_YOUR GOAL_
Needed from the data below: every line from the one with "Switch to the Complemento tab" up to and including the one with "You are a computer-use", repeated exactly and with nothing else.

= = = = =

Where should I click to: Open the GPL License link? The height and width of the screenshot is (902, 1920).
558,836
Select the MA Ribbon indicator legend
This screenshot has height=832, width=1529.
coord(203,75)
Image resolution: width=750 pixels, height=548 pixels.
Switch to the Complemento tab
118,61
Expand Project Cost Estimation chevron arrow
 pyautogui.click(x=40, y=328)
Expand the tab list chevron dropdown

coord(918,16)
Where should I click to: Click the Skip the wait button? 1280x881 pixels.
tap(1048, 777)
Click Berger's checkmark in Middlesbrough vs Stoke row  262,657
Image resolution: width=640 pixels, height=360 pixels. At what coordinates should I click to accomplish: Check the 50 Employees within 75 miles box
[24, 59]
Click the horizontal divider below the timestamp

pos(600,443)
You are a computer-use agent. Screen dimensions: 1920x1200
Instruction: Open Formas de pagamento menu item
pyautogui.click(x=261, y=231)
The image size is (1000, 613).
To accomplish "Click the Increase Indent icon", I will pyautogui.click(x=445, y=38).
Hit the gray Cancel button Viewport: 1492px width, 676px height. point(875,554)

= = = = =

_PROBLEM SOLUTION_
Switch to the Complemento tab
118,61
Expand Project Cost Estimation chevron arrow
 pyautogui.click(x=40, y=328)
Expand the tab list chevron dropdown

coord(918,16)
Where should I click to: Click the Skip the wait button? 1280x881 pixels.
tap(1048, 777)
Click Berger's checkmark in Middlesbrough vs Stoke row  262,657
Image resolution: width=640 pixels, height=360 pixels. At what coordinates should I click to accomplish: Check the 50 Employees within 75 miles box
[24, 59]
Click the horizontal divider below the timestamp

pos(600,443)
You are a computer-use agent. Screen dimensions: 1920x1200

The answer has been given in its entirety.